Antenoceti's Workshop Scout Car (and happy birthday to us!)

Greetings folks, today I have a shiny new thing to show you, a vehicle from a supplier new to me. Antenoceti's Workshop have for years supplied me with modelling tools and materials but this is one of their own design models:

It's a Warthog ADV according to the website from their Governance of Technology range. I'd been toying with the idea of checking out their range for a while, but lucky me, one of these was in the Inq28 commission pile as an Inquisition scout car. It's a mixed media kit with a resin body - nicely cast with only a few small air bubbles on the base - and wheels along with cast metal gun and axle assemblies and bumper. A brass etch carrying cage at the back finishes the kit. They aren't for novice modellers. The brass etch alone needs tricks I only knew about from reading a bunch of modelling magazines (razor blade and clamp is the way to get clean folds in brass etch). I wish I'd photographed the process but was concentrating too hard on getting it right to remember to document the process. One other thought, the struts that hold the wheels on are very, very thin. They're beautifully in scale but very fragile. Were I to make one again I'd replace them with stiff pinning wire as the soft cast metal is a smidge too bendy. Works fine here though. I also added some brass etch Inquisition plaques to indicate ownership.

The colour scheme - which has, as is the way with realistic camo, photographed poorly - is based on the urban camouflage used by the Berlin Brigade in the Cold War. We'd initially wanted to use some stencils to create hard edged digital camo effects to imitate the blocky Berlin Brigade. Sadly, the masking stencils we used were not suited to this sort of model, they're too stiff, they don't conform to the bends and lumps on this sort of model. The paint leaked underneath them and it just looked like finger painting. Yurgh. Instead I went with a softer edged disruptive scheme which can be seen much easier in this work in progress photo:

The colours used are Val German Camo Black-Brown, The Fang, Mechanicus Standard Grey, Val German Grey and Val Deck Tan. The reason the camera had trouble resolving these colours was the weathering stages that came later:

The weathering was the usual chips and dings then a few very thinned layers of AK Rain Marks sprayed through the airbrush and streaked away with Odourless Thinner. Using bursts of air from the airbrush over a brush laden with AK Rain Marks to be spatters and splashes. The lighting cuts through the delicate finish so imagine it a smidge more dusty than it appears. Good fun this one.

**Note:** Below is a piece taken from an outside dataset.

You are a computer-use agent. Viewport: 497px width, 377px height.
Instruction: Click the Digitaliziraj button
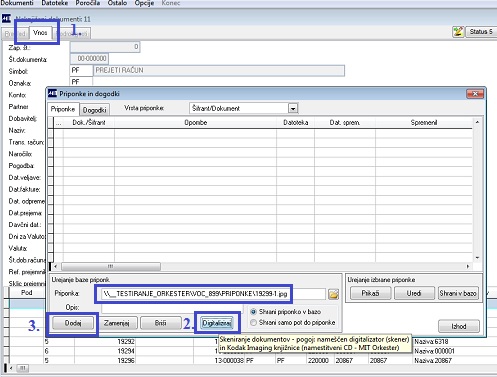pos(217,323)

In other news it is the site's fourth birthday today! A bittersweet one this as I am going through the last twitches of the business wing of the site, doors close, others open. I'll be doing a proper "state of the nation" type deal when I am more concrete about the future direction of the site as my personal blog alone. I haven't forgotten the "Things I Learned Painting Models For A Living" series, it's just the second part is a little tougher to write as it is analysing the places where I went both right and
wrong so that it is of use. It'll come out when it's ready.

Until then, a very happy birthday to my little mascot Mulder and a very good weekend to you all.


1 comment:

  1. A very happy birthday to PVP, and congratulations on making it to 4 years.
    I was really sorry to hear that the painting service hadn't worked out, you'd put a huge amount of effort into it, I can only imagine how difficult it must be to call it quits. I bet that next post is going to be a very tough one, good luck with it.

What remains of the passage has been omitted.